My professional view on Ai image creation - Nick Aldrich CEO ACi Studios
This article has been written by Nick Aldrich
A lot of people ask us, as creative professionals with decades in the industry, how we feel about Ai image creation.
There is a strange double standard in how we talk about image making.
Many audiences happily watch CGI heavy films or fully animated worlds without questioning whether they are “authentic.” They judge the work by its craft, intent and whether it delivers something meaningful.
When the topic becomes Ai image creation specifically, the judgment often shifts from the outcome to the tool itself.
I have been in the creative industry since the late eighties, long before Macs and Photoshop were standard. Back then, typesetters were common, artwork was scanned from physical pieces or transparencies and high end systems like a Quantel Paintbox were financially out of reach for 99% of studios. If you needed to alter imagery without those tools, you used an airbrush and a lot of patience.

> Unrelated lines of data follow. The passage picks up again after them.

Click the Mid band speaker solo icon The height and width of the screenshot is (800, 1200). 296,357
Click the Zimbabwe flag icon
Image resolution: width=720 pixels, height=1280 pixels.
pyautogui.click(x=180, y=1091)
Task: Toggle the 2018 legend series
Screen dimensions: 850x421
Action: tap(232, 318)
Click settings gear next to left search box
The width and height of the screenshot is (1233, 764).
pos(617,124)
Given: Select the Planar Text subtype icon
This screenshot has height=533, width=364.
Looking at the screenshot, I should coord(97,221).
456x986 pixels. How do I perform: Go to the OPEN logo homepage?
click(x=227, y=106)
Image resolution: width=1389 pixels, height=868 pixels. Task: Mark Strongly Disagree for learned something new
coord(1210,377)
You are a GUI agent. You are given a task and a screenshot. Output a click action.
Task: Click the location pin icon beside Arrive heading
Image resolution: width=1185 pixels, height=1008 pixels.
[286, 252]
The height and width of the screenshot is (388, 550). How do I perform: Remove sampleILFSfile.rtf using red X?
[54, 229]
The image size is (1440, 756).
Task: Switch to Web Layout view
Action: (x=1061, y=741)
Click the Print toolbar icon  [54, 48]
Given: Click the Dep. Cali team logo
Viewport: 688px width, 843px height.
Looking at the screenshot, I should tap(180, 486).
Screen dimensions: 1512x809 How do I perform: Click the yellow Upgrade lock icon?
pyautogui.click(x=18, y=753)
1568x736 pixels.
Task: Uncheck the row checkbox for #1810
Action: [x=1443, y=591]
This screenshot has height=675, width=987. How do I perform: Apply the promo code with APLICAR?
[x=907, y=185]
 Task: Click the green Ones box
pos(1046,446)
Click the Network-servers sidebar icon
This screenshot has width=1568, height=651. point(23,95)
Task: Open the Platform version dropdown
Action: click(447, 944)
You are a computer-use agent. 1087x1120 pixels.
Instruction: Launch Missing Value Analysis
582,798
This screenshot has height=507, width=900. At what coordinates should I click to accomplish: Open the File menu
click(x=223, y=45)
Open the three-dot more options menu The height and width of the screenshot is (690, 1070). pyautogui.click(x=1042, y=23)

The point is not nostalgia. It is that the desire to refine, retouch and construct images did not begin with Ai. What changes from era to era is ‘the tool’.
Every generation experiences a similar cycle. A new tool appears. Early work is rough and overused. Gatekeepers argue it is not “real.” Craft standards develop. The tool becomes normal.
An example is digital cameras. I remember when the first digital SLRs came onto the market and people said, “I will remain loyal to film forever.” History shows they did not.
Ai image creation is currently moving from the noisy early phase toward more mature, standard practice.
People criticise Ai imagery for understandable reasons and we take those concerns seriously. Because ACi Studios focuses on creating Ai images, we think it is important to address those concerns in the context of imagery, not Ai in general.
There is a lot of “Ai slop” and it is frustrating. Flooding channels with generic, poorly directed visuals drags standards down.
The answer is not to pretend the tool does not exist. The answer is to raise the bar through clear creative intent, strong art direction, human editing and refinement.
Ai does not replace these skills. It exposes when they are missing.
In sectors like healthcare, the “human aspect” is not only aesthetic. It is trust.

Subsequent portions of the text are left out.